The effects of radial heat and $H_2O$ diffusion on the evolution of silica particles in coflow diffusion flames have been studied experimentally. The evolution of silica aggregate particles in coflow diffusion flames has been measured experimentally using light scattering and thermophoretic sampling techniques. The measurements of scattering cross section from $90^{\circ}$ light scattering have been utilized to calculate the aggregate number density and volume fraction using with combination of measuring the particle size and morphology through the localized sampling and a TEM image analysis. Aggregate or particle number densities and volume fractions were calculated using Rayleigh-Debye-Gans and Mie theory for fractal aggregates and spherical particles, respectively.
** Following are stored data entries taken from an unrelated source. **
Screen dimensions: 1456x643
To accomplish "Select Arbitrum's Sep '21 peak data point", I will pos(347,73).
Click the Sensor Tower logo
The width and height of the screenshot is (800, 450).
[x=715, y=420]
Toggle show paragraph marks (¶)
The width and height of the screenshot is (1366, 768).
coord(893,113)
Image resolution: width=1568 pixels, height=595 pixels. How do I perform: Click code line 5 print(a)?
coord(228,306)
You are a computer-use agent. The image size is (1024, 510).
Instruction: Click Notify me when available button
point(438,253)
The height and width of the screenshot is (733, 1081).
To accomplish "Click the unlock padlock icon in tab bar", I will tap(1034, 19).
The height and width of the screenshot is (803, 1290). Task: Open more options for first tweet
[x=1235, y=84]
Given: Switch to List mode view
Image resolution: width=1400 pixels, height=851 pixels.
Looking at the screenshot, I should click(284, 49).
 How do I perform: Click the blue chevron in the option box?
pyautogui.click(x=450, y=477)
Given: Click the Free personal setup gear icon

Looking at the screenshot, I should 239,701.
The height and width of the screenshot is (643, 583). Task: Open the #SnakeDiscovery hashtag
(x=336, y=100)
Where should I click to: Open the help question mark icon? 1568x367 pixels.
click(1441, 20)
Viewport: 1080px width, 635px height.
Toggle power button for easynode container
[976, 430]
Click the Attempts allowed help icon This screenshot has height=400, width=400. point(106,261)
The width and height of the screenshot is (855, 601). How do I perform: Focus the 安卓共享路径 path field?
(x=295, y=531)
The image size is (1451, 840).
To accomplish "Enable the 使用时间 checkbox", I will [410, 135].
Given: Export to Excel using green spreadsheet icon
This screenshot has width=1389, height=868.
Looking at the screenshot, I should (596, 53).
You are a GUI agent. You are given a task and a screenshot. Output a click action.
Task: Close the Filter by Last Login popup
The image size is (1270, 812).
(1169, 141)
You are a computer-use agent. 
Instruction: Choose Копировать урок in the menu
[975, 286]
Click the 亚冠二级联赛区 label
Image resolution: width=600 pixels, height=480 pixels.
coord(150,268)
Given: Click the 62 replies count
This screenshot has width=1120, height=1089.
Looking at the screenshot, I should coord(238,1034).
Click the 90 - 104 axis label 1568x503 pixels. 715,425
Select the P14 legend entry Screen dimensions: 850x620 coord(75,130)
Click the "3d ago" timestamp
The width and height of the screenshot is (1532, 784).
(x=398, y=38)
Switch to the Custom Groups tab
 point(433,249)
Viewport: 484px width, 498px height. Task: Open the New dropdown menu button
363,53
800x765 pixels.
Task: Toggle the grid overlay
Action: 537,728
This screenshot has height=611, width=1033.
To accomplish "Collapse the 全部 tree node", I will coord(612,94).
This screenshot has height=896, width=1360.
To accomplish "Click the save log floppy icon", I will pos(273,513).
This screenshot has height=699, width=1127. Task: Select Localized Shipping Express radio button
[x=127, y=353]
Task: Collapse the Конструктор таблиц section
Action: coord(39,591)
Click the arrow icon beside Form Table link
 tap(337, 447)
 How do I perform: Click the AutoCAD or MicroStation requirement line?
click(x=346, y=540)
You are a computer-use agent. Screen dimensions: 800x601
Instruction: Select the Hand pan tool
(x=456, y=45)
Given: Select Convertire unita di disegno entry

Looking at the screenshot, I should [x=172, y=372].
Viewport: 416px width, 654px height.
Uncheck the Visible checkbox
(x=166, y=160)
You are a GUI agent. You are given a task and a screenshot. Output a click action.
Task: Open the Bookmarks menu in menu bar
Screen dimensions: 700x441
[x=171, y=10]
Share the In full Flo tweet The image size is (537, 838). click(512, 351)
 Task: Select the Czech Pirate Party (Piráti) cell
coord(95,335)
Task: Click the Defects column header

Flame temperatures and volumetric differential scattering cross sections have been measured for different flame conditions such as inert gas species, $H_2$ flow rates, and burner injection configurations to examine the relation between the formation of particles and radial $H_2O$ diffusion. The comparisons of oxidation and flame hydrolysis have also been made for various $H_2$ flow rates using $N_2$ or $O_2$ as a carrier gas. Results indicate that the role of oxidation becomes dominant as both carrier gas($O_2$) and $H_2$ flow rates increases since the radial heat diffusion precedes $H_2O$ diffusion in coflow flames used in this study. The effect of carrier gas flow rates on the evolution of silica particles have also been studied. When using $N_2$ as a carrier gas, the particle volume fraction has a maximum at a certain carrier gas flow rate and as the flow rate is further increased, the hydrolysis reaction Is delayed and the spherical particles finally evolves into fractal aggregates due to decreased flame temperature and residence time.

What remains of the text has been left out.